刚过十二点,铁门外传来呼喊声“老赵——老赵——”没等守喜起身,老赵已经从屋里边跑了出来,今天他还是没有睡个安稳觉,十几年形成的习惯,半夜有个风吹草动就能敏锐地察觉到。老赵按住起身的守喜,接过手电筒打开了门。老李看到门口坐着的守喜,不禁叹了口气。哎——。守喜关切地问:“咋了老哥,来的不晚呀,叹啥气嘞?”
老李揉了揉眼睛说:“哎,兄弟,咱都自己人,俺可不背你,俺来这么早,俺就相中你的车了,这才……”
老赵听不懂两个人的谈论,他锁上门扭头钻进屋内睡着了。
没多久,又有人叫老赵的名字。老赵又麻利地起身开了门。还没有回到屋,又有人叫门。老赵自言自语地说:“今儿邪了门呀,恁也不出车,合伙来逗俺了?”
一来二去,老赵也没有了睡意,坐在灯光下听几个司机议论。没到四点钟,除了临近退休的司机没有到其他的司机都到齐了。老赵吃惊地看着这一幕。他不住地说:“这是看大门十几年中最罕见的一次,半夜大家都到齐了”百无聊赖的司机开玩笑说:“老赵,你瞧瞧,这么多人都害怕你寂寞了,大半夜过来陪你,还不赶紧整几个菜犒劳犒劳大家”老赵当然不上当,老赵也毫不客气反问道:“你见过铁公鸡掉渣子,你见过不锈钢公鸡掉渣子不?”一群人被老赵逗得哈哈大笑。
“老赵可别再抠门了,说不定过了今天,车队里人没有人吃你的饭了,我看你再卖给谁!”人群中不知道谁喊了一句。这一句话看似玩笑话,恰好触动了司机们柔弱的心。他们在这里工作了十几年,昔日欣欣向荣的景象早已不见,现在,整个车队和里边的车辆一起苟延残喘。
老赵和司机们关系都处的不错,虽然有点抠门,但是饭菜上绝不去糊弄司机,说是几斤肉绝对买几斤肉,但是,你要额外要点什么,这绝不可能,除非你掏钱。在一起生活了这么多年的伙计,大家都了解彼此心性,也不去跟他计较那么多。老赵从司机们的言语中嗅到了伤感的味道,作为一个旁观者,他更能体会到车队十几年的变迁,他亲眼目睹着这个院子从繁荣走向衰败。这怎么能不让他伤感。不知道是什么力量把老赵推到了人群前,老赵用颤抖的声音说:“要真有这一天,俺老赵没有别的,肉包子管够,俺自己掏腰包”司机们被老赵的这一句说的热泪盈眶。一阵叫好声后便是一阵久久不能自拔的沉寂。

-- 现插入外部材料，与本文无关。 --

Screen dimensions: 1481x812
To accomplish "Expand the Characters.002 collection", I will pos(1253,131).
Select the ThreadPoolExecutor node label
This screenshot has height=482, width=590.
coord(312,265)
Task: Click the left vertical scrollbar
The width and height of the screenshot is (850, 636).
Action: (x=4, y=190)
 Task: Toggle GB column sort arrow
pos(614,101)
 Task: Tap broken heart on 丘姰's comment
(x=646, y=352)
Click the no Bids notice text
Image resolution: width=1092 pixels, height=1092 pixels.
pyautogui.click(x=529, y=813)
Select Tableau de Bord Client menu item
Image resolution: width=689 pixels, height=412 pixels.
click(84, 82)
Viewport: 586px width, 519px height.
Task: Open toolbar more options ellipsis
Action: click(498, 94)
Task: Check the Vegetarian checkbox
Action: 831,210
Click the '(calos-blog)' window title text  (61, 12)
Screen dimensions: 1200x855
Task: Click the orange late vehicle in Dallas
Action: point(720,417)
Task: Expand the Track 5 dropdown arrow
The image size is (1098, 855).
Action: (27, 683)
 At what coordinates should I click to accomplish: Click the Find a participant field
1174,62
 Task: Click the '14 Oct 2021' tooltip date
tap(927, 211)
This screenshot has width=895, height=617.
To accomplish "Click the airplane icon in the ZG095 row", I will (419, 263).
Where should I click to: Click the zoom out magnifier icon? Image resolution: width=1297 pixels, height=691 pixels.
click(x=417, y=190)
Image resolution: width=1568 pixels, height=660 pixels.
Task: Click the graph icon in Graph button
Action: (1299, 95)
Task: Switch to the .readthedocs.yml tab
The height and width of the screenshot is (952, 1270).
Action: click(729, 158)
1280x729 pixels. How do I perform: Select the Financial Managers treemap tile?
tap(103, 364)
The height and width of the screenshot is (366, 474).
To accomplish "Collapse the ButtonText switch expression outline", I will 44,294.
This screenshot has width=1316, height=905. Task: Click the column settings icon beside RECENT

上午点钟,会计准时打开了防盗门。司机们排着队缴纳了自己的股金,拿着排队的顺序号去办公室领取了自己的车钥匙。
拿到钥匙的守喜跑到自己车上打了打火,车子在钥匙转动的那一瞬间,颤动起来。他抚摸着熟悉的方向盘,心中感慨万千,像一个孩子经历了失去心爱的玩具痛苦后的失而复得。车子怠速转动着,他的心早已经奔跑在宽阔的大路上。
在守喜欢喜的同时,也有不少司机发起了愁。车队的好车就那么几辆。何况这次改装车司机也参与进来,僧多粥少更加剧了竞争的残酷性。这断定不是一个皆大欢喜的结局,除了退休的三个司机,肯定要有七个司机没有车选。对司机来说,这就是最残酷的事实。